Мне было его по-человечески жалко, но другого выхода я не видел — клубы и институты наотрез боялись принимать нас без проклятой бумажки. Действительна же она была на один отдельно взятый концерт. Это потом уже я поумнел и множил ее на ксероксе. Пару раз Эстеркесу удавалось непостижимым образом исчезнуть из кабинета, узнав, что я на пороге. Возможно, он вылезал в окно.
Впоследствии я уже не подвергал себя такому испытанию, а посылал к нему приглашающую сторону, то есть устроителей. Однажды помог тот факт, что фамилия моя совпала с фамилией зам. главного архитектора Москвы — большого человека. Это тогда работало.
У меня до сих пор валяется несколько тех самых, когда-то вырванных с кровью «литовок». Вписывал я туда, конечно, все, что угодно, вплоть до русских народных песен, но душа моя протестовала против совсем уже тотального вранья, и несколько своих песен я там оставлял. На одной из «литовок» рукой Эстеркеса вычеркнута песня «Марионетки». Что-то там в ней ему, Эстеркесу, не понравилось.
В 1976 году случилось событие, открывшее новые горизонты в нашей жизни, — нас вдруг пригласили в Таллин на фестиваль «Таллинские песни молодежи-76». Организовывал это ЦК ВЛКСМ Эстонии, и название фестиваля носило отпечаток эдакого комсомольского камуфляжа — это, конечно, был рок-фестиваль, но слово пока было запрещенное. Не помню, с помощью какого финта мы заполучили бумагу с грифом родного мясомолочного министерства, где говорилось, что нас командируют на фестиваль. Мы ехали туда как на самый главный праздник в своей жизни. К радости примешивалась робость — мы слышали, что в Эстонии музыкальная жизнь куда свободнее, чем в России, и что там очень сильные группы.
Поразило сразу все — красота и чистота таллинских улочек, вежливость и серьезность местных комсомольцев, покрытых сильным рок-н-ролльным налетом, — очень они были непохожи на наших привычных, в галстуках и с бегающими глазами.
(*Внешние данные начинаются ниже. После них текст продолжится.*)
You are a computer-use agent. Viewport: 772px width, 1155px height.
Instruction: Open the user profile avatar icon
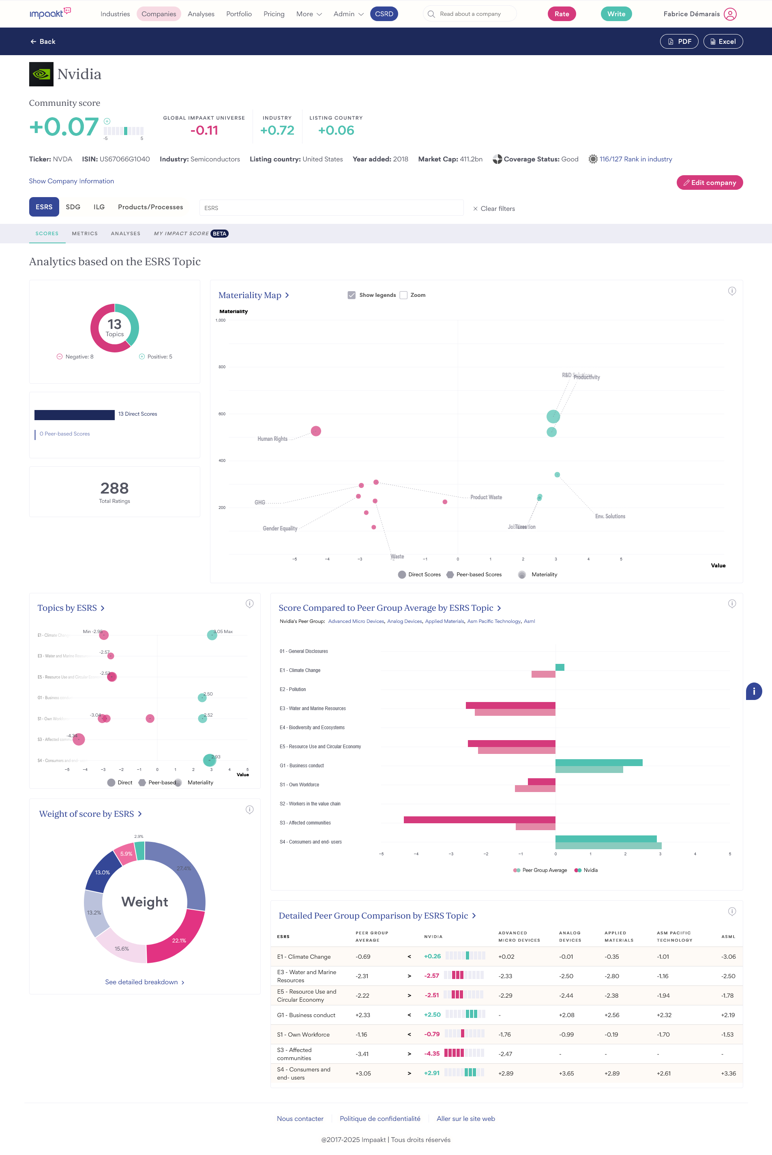730,14
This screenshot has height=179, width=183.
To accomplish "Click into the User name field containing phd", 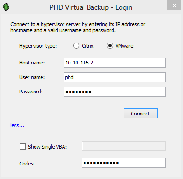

Еще поразило то, что у входа в зал Таллинского политехнического института, где проходил фестиваль, нет толпы: оказывается, билеты давно проданы, а воспитанная эстонская молодежь не станет без толку ломиться, раз билеты все равно кончились. Это казалось невероятным, у нас-то в Москве все было иначе — самый верный способ создать толпу — это сказать, что билетов уже нет.
Скрипача Коли Ларина с нами уже не было, его вольная авангардистская душа не вынесла нашей врожденной дисциплины, и место его занимал некто Сережа Осташев — скрипач, конечно, послабее, но зато старательный (он, кстати, с нами тоже долго не прожил).
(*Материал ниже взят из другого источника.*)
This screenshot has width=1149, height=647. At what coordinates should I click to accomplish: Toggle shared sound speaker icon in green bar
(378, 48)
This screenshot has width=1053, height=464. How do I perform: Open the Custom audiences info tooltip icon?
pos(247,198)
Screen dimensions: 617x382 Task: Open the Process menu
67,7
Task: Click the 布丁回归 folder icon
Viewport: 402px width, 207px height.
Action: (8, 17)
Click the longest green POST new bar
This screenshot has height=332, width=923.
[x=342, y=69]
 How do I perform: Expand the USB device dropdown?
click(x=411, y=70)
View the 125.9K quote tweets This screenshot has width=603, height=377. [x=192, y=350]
Мы приехали в Таллин позже остальных участников, оказалось, что все гостиницы уже заняты, и нас повезли в какое-то студенческое общежитие, оставленное как резерв. Мы по гостиницам еще никогда не жили и никаких претензий не имели, настроение было необыкновенно приподнятое, во всем ощущалось преддверие какого-то счастья — настоящий рок-фестиваль и почти за границей. Ехали мы в эту общагу почему-то на троллейбусе, в котором нам представили необыкновенно интеллигентного юношу в овчинном тулупе, явно студенческого вида, с милой спутницей и гитарой в матерчатом мешке. Звали юношу Боря Гребенщиков.
В общагу мы приехали сильно продрогшие и тут же предложили ему согреться нервно-паралитическим — наш звукорежиссер Саша Катамахин производил это пойло путем настаивания чистого медицинского спирта на большом количестве стручкового красного перца, привезенного специально для этой цели из Ташкента. Он всегда возил этот динамит с собой — якобы на случай простуды кого-нибудь из нас. Повод был достойный. Согрелись мы основательно и, кажется, заснули по пути к койкам, а Борька — по дороге к своему номеру, которого у него, кстати, так и не оказалось.